**Work instructions**
Find "Соглашение о пользовании системой (499, 2330)" in the material below, then copy that line and every subsequent line to the end, exactly.

**Working data**
'''

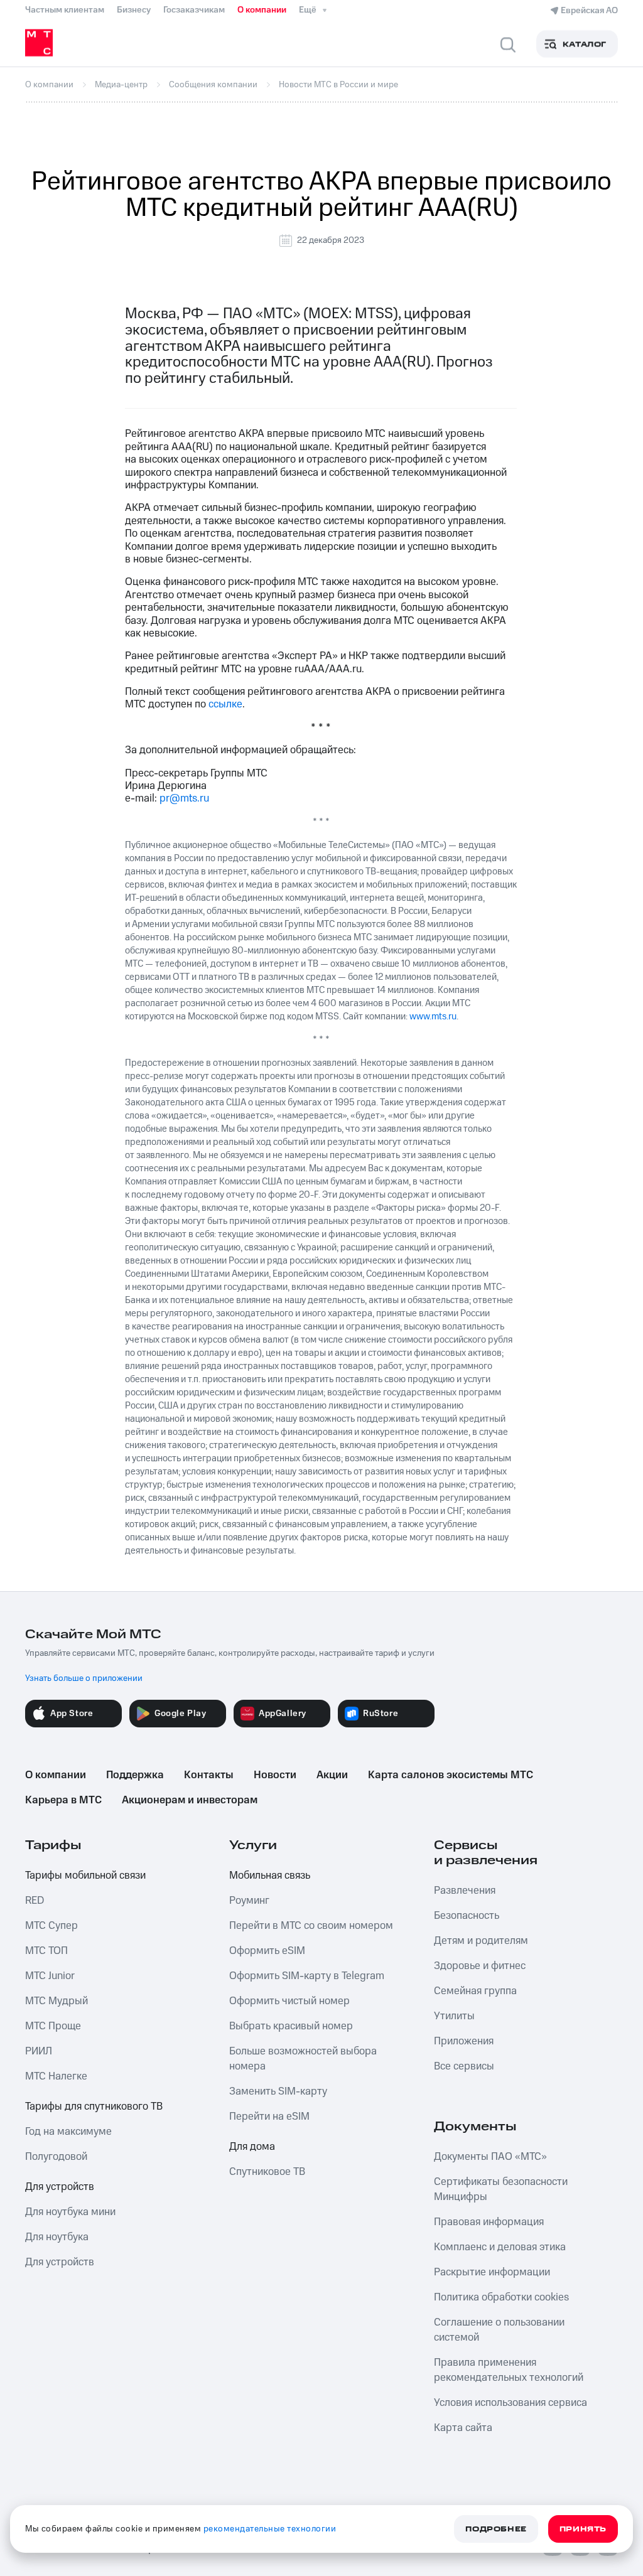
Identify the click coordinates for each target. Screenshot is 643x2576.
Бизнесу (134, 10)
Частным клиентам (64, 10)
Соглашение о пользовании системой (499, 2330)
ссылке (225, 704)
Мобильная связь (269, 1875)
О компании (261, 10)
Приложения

'''

**Task output**
Соглашение о пользовании системой (499, 2330)
ссылке (225, 704)
Мобильная связь (269, 1875)
О компании (261, 10)
Приложения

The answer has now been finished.